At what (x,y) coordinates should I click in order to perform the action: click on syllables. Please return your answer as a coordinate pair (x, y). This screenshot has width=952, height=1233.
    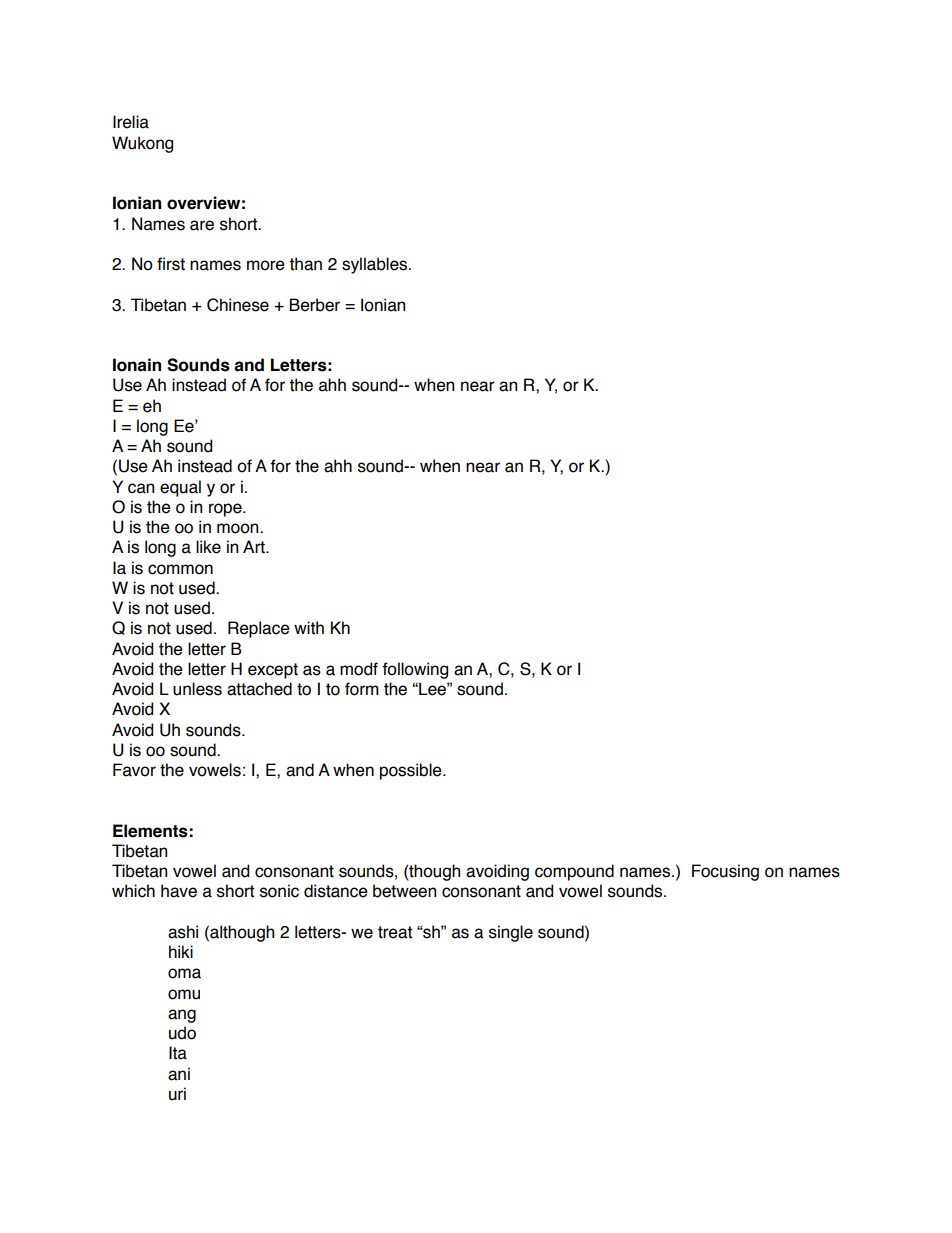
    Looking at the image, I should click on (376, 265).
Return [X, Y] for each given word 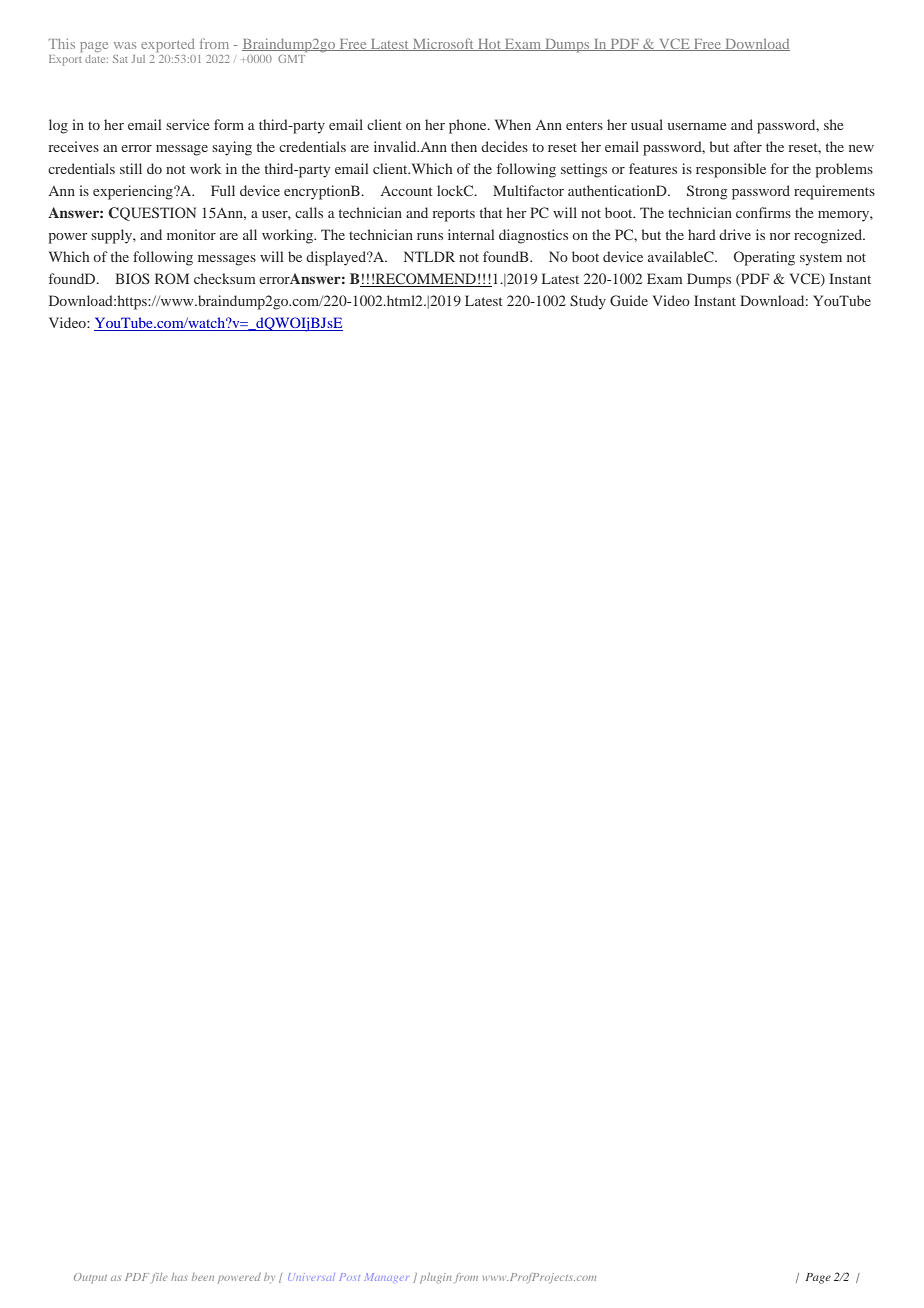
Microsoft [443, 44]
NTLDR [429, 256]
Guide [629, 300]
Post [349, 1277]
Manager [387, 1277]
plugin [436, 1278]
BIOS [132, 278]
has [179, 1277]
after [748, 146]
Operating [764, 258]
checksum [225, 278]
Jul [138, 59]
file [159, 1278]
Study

---

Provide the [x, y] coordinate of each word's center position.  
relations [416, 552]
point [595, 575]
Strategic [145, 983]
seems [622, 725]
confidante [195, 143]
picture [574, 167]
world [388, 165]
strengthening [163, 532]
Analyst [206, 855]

==

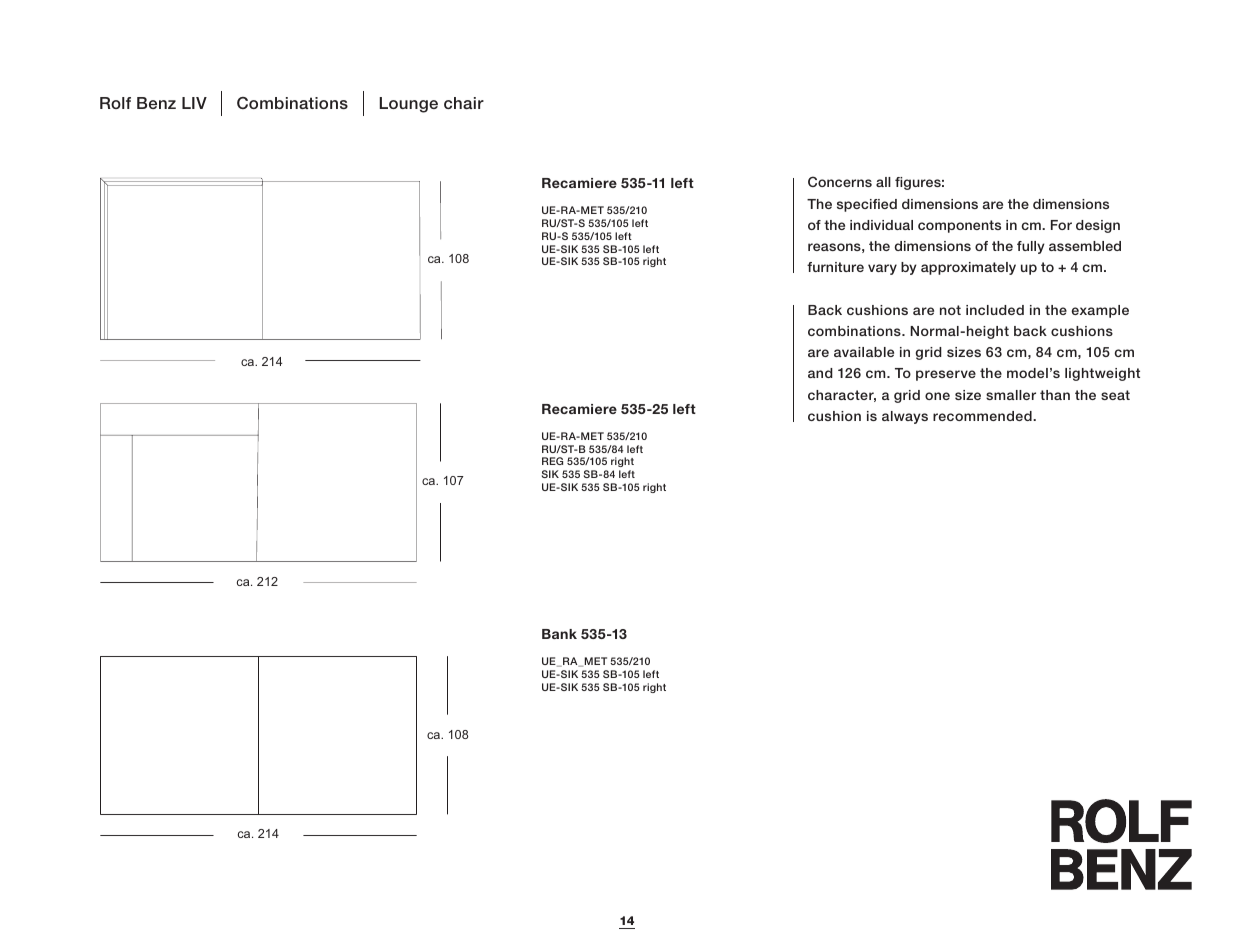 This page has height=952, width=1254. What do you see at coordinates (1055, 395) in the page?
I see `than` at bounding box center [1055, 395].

**Objective**: Reproduce the listing word for word, starting at the line that has "At what (x,y)" and stopping after the line that has "Microsoft [443, 44]". Leave the pictures out.

**Finished answer**:
At what (x,y) coordinates should I click in order to perform the action: click on syllables. Please return your answer as a coordinate pair (x, y). This screenshot has width=952, height=1233.
    Looking at the image, I should click on (376, 265).
Return [X, Y] for each given word 
Microsoft [443, 44]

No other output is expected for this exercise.